▶ [Assigned task]
Keep every line in which "page" occurs and drop the rest of the data.

▶ [Data]
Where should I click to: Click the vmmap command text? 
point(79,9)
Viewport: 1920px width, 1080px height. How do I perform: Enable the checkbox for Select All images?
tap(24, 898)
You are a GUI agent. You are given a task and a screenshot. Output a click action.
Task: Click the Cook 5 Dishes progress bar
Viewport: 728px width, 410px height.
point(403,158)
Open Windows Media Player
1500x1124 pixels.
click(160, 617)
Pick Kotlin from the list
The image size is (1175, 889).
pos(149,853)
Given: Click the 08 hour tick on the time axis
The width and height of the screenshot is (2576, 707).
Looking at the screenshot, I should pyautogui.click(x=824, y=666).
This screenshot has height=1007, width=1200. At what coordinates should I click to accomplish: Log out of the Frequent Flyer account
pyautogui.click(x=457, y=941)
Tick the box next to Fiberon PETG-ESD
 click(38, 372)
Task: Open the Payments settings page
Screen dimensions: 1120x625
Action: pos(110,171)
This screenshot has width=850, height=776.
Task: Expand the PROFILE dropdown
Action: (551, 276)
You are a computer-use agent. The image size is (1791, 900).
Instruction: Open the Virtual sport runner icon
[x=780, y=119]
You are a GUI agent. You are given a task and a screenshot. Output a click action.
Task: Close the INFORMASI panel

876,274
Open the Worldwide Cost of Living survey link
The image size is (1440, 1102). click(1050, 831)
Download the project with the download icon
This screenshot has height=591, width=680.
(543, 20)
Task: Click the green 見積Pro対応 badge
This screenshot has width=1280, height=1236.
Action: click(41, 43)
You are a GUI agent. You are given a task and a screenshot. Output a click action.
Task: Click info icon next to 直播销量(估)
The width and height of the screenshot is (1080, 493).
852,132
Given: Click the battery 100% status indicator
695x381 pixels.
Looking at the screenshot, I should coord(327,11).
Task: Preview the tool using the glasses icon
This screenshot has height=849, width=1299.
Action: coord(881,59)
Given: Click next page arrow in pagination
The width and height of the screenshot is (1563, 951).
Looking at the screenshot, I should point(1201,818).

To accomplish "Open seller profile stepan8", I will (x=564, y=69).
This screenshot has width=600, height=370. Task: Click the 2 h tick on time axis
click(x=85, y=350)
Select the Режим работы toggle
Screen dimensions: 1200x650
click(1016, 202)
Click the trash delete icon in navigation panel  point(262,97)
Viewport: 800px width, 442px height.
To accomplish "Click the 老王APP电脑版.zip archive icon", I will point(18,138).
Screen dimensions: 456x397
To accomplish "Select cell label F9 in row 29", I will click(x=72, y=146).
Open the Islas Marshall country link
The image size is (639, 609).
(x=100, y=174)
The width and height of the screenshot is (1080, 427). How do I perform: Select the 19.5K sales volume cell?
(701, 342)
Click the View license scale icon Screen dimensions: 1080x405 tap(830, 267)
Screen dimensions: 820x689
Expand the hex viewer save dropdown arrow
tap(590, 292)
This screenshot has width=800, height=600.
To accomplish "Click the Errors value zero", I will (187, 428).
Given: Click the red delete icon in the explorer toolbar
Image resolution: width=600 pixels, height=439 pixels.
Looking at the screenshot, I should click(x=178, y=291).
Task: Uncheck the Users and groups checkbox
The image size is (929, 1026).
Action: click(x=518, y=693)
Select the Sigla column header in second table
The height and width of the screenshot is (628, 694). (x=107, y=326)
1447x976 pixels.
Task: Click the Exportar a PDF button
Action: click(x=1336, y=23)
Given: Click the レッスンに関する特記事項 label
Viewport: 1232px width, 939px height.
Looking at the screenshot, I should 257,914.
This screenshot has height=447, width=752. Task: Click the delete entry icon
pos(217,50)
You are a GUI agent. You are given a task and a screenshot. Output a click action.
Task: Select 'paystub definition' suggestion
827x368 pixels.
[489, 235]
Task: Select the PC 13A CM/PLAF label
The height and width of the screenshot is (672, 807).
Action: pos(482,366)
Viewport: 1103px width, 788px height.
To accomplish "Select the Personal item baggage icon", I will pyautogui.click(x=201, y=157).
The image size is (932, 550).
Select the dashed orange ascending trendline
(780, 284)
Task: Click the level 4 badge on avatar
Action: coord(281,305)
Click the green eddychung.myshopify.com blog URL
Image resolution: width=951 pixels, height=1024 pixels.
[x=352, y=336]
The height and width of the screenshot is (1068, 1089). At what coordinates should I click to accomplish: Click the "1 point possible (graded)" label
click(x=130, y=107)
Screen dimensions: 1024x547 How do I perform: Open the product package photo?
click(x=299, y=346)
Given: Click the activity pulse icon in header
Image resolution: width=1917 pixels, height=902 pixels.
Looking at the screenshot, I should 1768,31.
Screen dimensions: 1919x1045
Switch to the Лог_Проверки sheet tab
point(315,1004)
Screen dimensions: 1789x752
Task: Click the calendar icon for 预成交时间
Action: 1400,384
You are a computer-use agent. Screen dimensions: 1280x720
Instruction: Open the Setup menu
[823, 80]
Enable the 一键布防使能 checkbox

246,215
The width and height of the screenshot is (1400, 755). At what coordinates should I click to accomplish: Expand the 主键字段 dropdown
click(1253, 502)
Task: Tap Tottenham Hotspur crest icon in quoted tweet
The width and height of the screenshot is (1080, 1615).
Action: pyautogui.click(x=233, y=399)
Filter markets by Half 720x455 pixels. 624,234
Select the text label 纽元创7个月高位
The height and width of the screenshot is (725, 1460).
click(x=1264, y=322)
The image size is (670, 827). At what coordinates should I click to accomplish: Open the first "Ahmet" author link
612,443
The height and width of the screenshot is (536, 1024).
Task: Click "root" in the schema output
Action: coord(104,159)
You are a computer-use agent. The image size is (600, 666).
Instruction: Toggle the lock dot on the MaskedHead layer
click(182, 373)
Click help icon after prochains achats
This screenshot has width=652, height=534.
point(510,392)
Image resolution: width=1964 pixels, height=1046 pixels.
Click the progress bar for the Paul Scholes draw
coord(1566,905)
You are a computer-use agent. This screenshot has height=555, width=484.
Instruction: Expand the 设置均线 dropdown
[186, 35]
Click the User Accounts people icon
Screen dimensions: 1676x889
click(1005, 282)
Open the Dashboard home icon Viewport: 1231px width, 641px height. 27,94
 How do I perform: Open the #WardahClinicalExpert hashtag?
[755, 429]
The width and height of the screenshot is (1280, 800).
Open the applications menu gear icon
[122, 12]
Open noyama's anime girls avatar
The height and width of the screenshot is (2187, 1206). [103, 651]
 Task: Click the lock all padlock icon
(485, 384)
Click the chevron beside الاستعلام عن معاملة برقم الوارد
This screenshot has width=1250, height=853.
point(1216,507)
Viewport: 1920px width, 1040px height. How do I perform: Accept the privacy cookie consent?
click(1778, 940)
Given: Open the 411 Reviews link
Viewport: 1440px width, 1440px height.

▶ [Response to this task]
Task: Open the Payments settings page
Given: Click next page arrow in pagination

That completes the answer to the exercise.